Figure 2. ATGL deficiency leads to endothelial dysfunction.

(A) Cumulative concentration-response curves of developed isometric tension in response to PE in aortic rings harvested from control and Atgl ECKO mice. (B) Cumulative concentration-response curves representing percentages of relaxation of precontracted vessels in response to ACh and (C) the NO˙ donor, SNP, in aortic rings harvested from control and Atgl ECKO mice. Data are represented as mean values ± SEM of 5 to 6 individual experiments (4 rings per mouse). *P < 0.05, 2-way ANOVA with Šidák’s multiple-comparison test. (D) Representative confocal images of en face immunostaining of eNOS protein levels (yellow) in thoracic aorta from control (far left), Atgl ECKO (middle), and eNOS^–/– (far right) mice processed and stained identically.
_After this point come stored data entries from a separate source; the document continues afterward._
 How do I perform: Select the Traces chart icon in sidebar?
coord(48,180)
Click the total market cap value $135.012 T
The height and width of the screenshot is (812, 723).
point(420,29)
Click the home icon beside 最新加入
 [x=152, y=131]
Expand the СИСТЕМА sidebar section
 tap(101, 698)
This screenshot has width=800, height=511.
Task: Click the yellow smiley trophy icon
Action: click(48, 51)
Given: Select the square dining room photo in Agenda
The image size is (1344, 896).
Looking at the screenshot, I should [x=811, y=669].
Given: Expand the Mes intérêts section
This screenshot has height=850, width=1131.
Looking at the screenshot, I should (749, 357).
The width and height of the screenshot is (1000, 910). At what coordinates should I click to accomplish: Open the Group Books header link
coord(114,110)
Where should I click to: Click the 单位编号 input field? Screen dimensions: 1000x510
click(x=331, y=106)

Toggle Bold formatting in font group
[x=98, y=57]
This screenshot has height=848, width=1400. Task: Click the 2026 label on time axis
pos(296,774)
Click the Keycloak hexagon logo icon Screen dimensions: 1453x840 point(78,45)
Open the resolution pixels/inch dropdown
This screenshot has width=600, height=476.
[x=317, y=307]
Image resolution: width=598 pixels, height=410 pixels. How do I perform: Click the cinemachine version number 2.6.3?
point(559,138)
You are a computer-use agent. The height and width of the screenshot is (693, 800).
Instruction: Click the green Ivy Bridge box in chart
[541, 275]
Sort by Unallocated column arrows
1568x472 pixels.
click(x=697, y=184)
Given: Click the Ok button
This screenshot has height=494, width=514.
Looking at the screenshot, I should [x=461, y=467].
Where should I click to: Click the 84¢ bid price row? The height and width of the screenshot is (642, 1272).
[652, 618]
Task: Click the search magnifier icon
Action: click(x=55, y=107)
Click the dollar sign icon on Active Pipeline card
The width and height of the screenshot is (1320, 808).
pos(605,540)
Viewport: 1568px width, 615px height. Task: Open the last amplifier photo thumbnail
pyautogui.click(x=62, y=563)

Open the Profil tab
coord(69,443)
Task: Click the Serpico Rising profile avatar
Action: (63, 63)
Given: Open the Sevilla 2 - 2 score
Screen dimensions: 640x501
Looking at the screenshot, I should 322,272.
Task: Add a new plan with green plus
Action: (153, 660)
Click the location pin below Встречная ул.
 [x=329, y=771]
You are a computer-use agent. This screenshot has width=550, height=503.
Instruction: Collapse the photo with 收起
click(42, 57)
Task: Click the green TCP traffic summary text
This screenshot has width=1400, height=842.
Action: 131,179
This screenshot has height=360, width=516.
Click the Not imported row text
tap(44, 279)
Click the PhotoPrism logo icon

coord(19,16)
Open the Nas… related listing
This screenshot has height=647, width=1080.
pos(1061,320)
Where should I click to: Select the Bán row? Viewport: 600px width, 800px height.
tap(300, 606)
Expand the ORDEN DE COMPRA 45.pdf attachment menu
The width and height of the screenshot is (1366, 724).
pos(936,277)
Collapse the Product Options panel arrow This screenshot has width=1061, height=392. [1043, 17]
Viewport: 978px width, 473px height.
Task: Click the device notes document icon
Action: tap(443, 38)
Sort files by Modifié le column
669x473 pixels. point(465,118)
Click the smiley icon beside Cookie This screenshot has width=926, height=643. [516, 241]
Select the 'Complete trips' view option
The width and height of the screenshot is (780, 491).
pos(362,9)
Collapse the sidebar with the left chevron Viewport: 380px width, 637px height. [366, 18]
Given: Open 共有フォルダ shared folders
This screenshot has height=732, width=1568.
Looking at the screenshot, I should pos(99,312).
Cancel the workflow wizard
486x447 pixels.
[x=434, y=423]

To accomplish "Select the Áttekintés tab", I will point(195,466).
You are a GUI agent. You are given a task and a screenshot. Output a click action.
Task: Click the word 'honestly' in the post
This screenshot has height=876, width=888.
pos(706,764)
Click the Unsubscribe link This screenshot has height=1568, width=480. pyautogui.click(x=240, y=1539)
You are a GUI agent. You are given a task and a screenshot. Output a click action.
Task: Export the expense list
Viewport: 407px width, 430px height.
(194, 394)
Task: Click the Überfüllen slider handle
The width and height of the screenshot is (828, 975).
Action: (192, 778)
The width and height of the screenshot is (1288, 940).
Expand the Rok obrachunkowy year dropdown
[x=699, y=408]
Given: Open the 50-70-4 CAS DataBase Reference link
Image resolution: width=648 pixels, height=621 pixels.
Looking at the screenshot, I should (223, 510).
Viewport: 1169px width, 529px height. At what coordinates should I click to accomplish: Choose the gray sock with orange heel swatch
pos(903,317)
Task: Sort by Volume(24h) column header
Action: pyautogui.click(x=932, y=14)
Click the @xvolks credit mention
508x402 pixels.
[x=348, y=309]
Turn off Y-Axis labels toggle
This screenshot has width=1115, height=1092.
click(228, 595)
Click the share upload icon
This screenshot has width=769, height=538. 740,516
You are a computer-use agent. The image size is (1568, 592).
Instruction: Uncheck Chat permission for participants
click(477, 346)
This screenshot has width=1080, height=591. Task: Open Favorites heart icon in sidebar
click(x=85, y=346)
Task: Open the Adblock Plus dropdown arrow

ECs were detected by immunostaining for VECAD (red), and nuclei were stained with DAPI (blue). (E) Quantification of aortic images (n = 3/group). **P < 0.01, unpaired, 2-tailed Student’s t test. Scale bars: 50 μm. (F) Representative Western blot analysis showing eNOS protein levels in aortic homogenates of control and Atgl ECKO mice and (G) quantification of n = 6/group. *P < 0.05, unpaired, 2-tailed Student’s t test. (H) EPR determined nitrosyl-hemoglobin (NO-Hb) in venous blood as an index of NO bioavailability in control and Atgl ECKO mice. n = 6/group. *P < 0.05, unpaired, 2-tailed Student’s t test.